Life&Style writer Esther Purves discusses how Best-Dressed lists contribute to damaging beliefs about women
For some, awards nights are all about the fashion. In the days following the 2020 Oscars, Best-Dressed lists circled around media outlets, praising the actresses that blew audiences away with their unforgettable fashion choices. Choruses of ‘Natalie Portman in Dior’, ‘Lily Aldridge in Ralph Lauren’, ‘Zazie Beetz in Thom Brown’ ring through Vogue and Harper’s Bazaar. While a celebration of the best fashion items out there, the constant attention to women and their appearance is concerning. What does it mean to constantly intertwine women and the fashion that they wear?

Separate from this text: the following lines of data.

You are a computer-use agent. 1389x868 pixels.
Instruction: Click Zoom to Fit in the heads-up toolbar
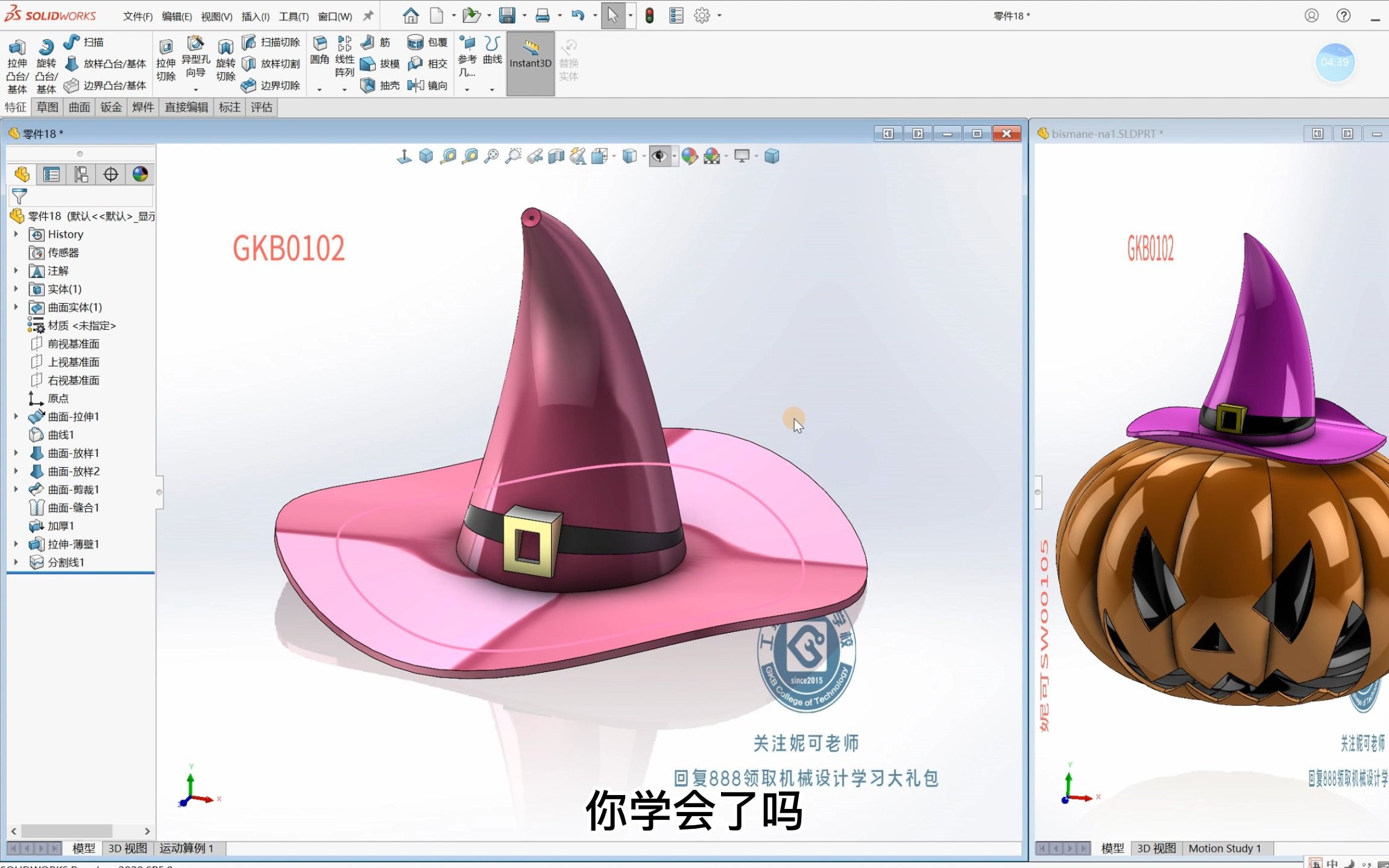(492, 156)
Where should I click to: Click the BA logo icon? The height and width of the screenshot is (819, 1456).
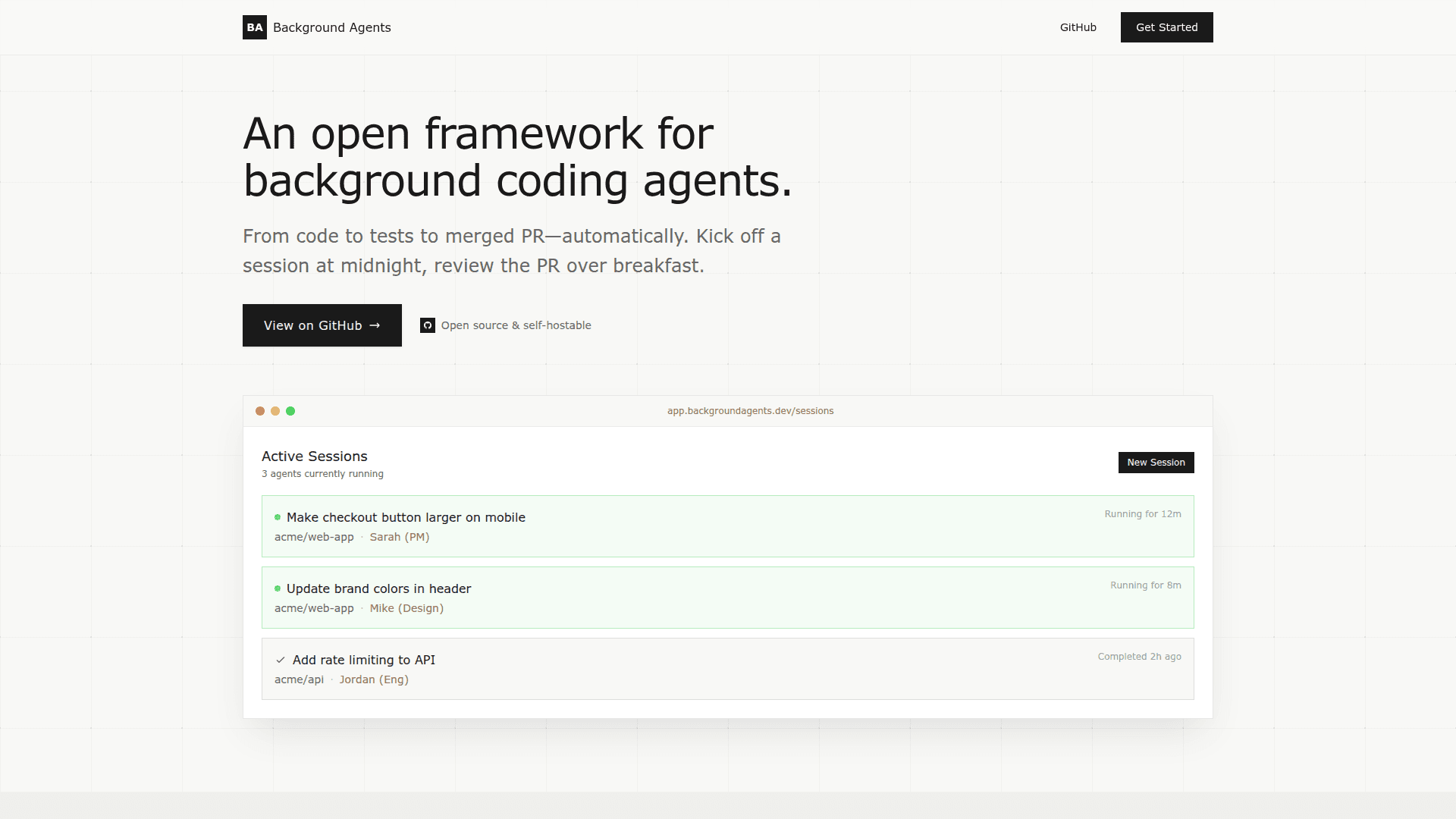click(254, 27)
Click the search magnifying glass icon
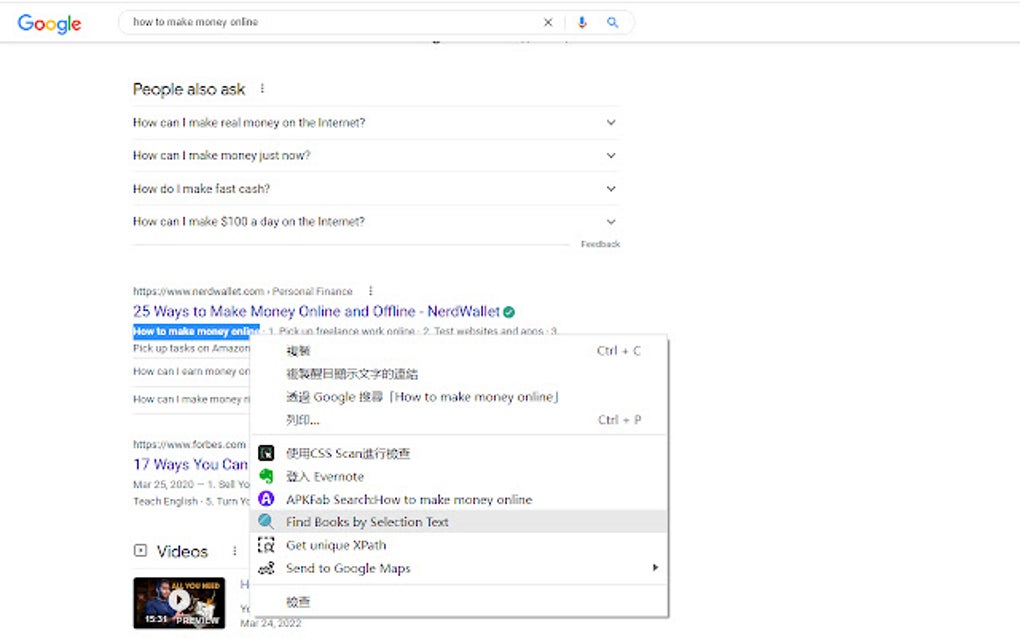Screen dimensions: 1020x638 click(614, 21)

Throughout the Best-Dressed lists for the 2020 Oscars, narratives of competitiveness between women have been created. Charlize Theron was described to wear a ‘fail safe gown’, as if employing an assured method to grab her a desired spot on the list. Olivia Coleman was depicted as ‘showing off’ against her fellow actresses. Penelope Cruz’ gown was determined ‘hard to pull off for the majority of red-carpet starlets’, presenting her as superior to her peers for stunning in her dress. These actresses, among many, are presented to be competing against other women for a spot on the Best-Dressed list.
This presentation of competitive actresses exists at odds with the purpose of the Best-Dressed list. The list serves to celebrate fresh, innovative and beautiful fashion- fashion that is created by designers, not by the actresses. It should be a competition between the fashion designers as to who can make it onto the list, and yet the media insists on making it a competition between the women who wear the designs. The media are incapable of detaching a woman from her appearance. It capitalises from the compulsion to judge a woman based on her appearance, to create a woman-versus-woman competition that doesn’t exist. The media force women to compete in a fashion race that should be for the fashion designers.
These narratives are exclusive to women. The Best-Dressed lists across media sources were dominated by women. Actors and actresses are dressed by the same designers, and yet only women are subject to this competitive depiction. This is most significantly exemplified by an article that lies beneath Vogue’s Best-Dressed list: ‘Brad Pitt and Leonardo DiCaprio’s bromance was the best part of the awards season’. The article goes on to celebrate their ‘real life’ friendship and gives anecdotes about how the pair sometime share sandwiches. In the midst of this joyful celebration of male friendship displayed at the 2020 Oscars, Vogue plug a video: ‘Taylor Hill on her old Hollywood-Inspired Dress’. The double standard between men and women is grossly clear, and almost laughable. While men are celebrated for their supportive friendships, the media reduce women to the clothes they wear in order to maintain these narratives of competitiveness.
Why not depict female friendship in the same way as men? This would be reductive. Presenting women as competitive ultimately benefits the fashion industry. Influencing young women with the belief that they must be more aesthetically desirable then their female peers drives consumerism into the fashion and cosmetic industries. Consumerism profits when there is a constant drive to be better; new products give the edge against others. For fashion, this sense of competition is seen as new trends develop every season. Presenting women as competitive is integral to maintaining the consumerist drive for the fashion industry, and the Best-Dressed of the 2020 Oscars is a key player in this narrative.